Goal =
Reproduce the material below word for word, starting with the line that contains "Given: Open the Refactor menu" and continuing down through the line that contains "[x=594, y=45]", both of those lines included.

Records supplied =
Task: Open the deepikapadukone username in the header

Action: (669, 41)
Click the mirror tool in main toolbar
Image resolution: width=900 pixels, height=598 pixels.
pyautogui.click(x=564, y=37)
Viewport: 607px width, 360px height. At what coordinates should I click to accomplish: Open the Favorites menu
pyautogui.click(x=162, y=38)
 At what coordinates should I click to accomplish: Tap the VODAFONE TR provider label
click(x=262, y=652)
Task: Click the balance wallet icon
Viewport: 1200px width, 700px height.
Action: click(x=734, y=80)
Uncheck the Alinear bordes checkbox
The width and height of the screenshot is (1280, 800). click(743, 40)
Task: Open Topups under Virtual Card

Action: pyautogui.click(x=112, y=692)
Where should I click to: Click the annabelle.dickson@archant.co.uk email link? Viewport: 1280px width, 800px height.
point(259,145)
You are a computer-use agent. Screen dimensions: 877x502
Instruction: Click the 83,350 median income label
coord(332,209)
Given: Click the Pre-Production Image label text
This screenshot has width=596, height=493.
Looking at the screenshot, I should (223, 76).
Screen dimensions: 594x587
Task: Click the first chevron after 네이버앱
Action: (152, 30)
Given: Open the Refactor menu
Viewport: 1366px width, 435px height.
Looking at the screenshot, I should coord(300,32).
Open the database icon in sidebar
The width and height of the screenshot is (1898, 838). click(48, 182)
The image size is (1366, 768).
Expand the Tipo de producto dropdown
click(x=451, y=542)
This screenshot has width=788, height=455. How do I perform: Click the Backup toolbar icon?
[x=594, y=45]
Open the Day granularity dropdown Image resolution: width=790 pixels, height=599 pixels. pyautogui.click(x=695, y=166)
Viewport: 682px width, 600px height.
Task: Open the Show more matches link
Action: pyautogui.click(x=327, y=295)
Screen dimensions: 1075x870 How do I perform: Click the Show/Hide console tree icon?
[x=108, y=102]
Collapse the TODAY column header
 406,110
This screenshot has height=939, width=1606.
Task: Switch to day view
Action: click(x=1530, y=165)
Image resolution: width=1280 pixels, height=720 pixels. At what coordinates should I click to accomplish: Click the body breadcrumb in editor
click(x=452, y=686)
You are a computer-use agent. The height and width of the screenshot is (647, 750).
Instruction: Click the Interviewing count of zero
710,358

Complete response =
Given: Open the Refactor menu
Viewport: 1366px width, 435px height.
Looking at the screenshot, I should coord(300,32).
Open the database icon in sidebar
The width and height of the screenshot is (1898, 838). click(48, 182)
The image size is (1366, 768).
Expand the Tipo de producto dropdown
click(x=451, y=542)
This screenshot has width=788, height=455. How do I perform: Click the Backup toolbar icon?
[x=594, y=45]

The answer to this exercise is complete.